Apw99
Yes PVA, old emulsion paint, wax, even clingfilm will do it, think of the grain being like porous drinking straws, stop up the ends and it will dry evenly through the sides so doesn't have the inclination to split. If you can't go out then find something you already own to block up those straws!
dis-organised is good, an organised turner is a dangerous thing! drying time is quite variable to air dry a plank the book says about 1 year per inch thickness. But with good airflow warmer room etc. that can change drastically. Best way to see if wood is dry is to weigh it regularly when the weight stays the same then it is dry, BUT you do not always want dry wood, turn the walls of a bowl to even thickness and you can turn it pretty wet, especially with cherry.
I get a lot of wet wood, if it is new to me I will tend to turn it in 3 phases one about a month after getting it, one about 3 months, and one a year or more down the line first one is probably going onto the fire, but I will at least know from that if the wood is worth drying, and as long as you clean up the wet spots from your lathe etc. it can be a lot of fun to turn it wet! 3 months as long as I have prepped it to approximately 1" wall thickness will often be a usable turning, but will also inform me if I want to wait longer.
Lumpy danish (or any oil) is usually because of air leak and is usually the tung oil component that solidifies any oil that is made of multiple ingredients needs a good shake to mix it up every now and then, and also doesn't want much air in the tin, I have never found it a problem possibly because it is never hot for long here, but have seen people putting marbles in the tin as they use the oil to keep the air inside to a minimum.

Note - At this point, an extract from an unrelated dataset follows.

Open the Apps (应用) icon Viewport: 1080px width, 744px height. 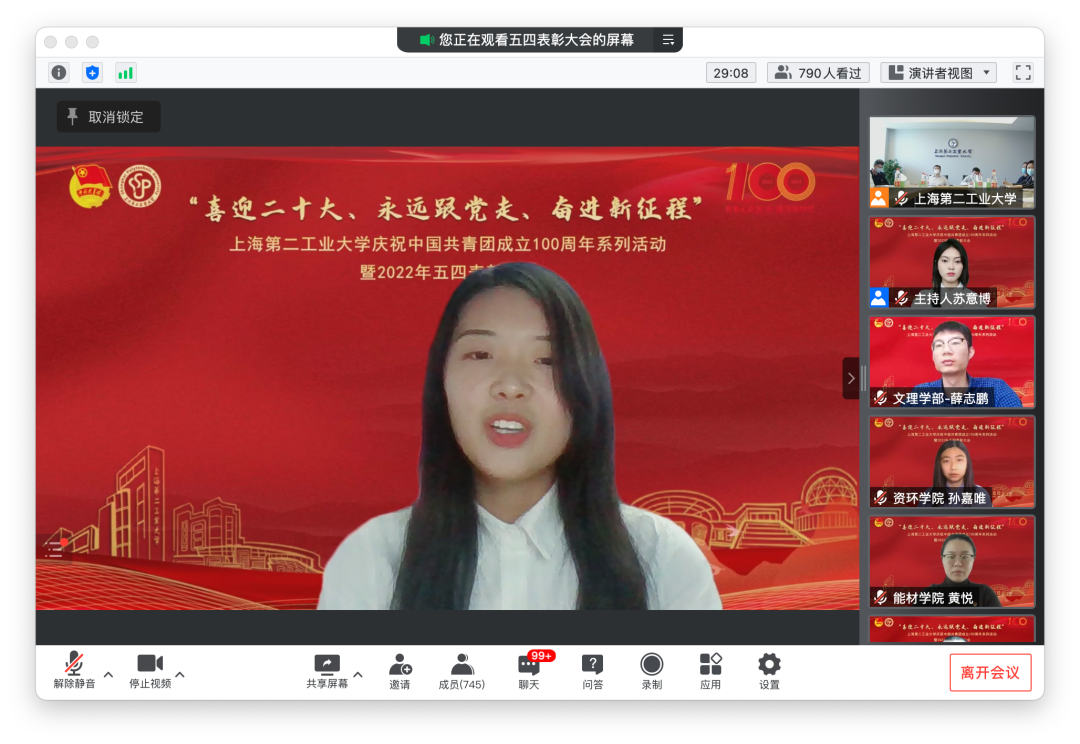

Sanding Sealer is usually used under wax finish, it gives a non or less porous coat to the timber, it should never be used under oil which is designed to soak into the wood. It can also be handy for stiffening up small end grain fibres allowing easier fine sanding of those area's but they have to be pretty much sanded to 300 grit level first. Sanding is an art form in itself, always work through the grit levels never skip one, I start carefully with 120, (some who see my work think I need to start with 40!), I say carefully as 120 will destroy detail as quick as a slipped skew. Then 180 / 240 / 300 etc depending on what I am making it may stop there, or go on to 2000+ if I am using sanding sealer then that would normally go on after the 600 grit, if I am using oil then I may wet sand with oil on 600 grit it really depends on the wood, the cut, e.g. bowl or pen, and a hell of a lot on my mood at the time!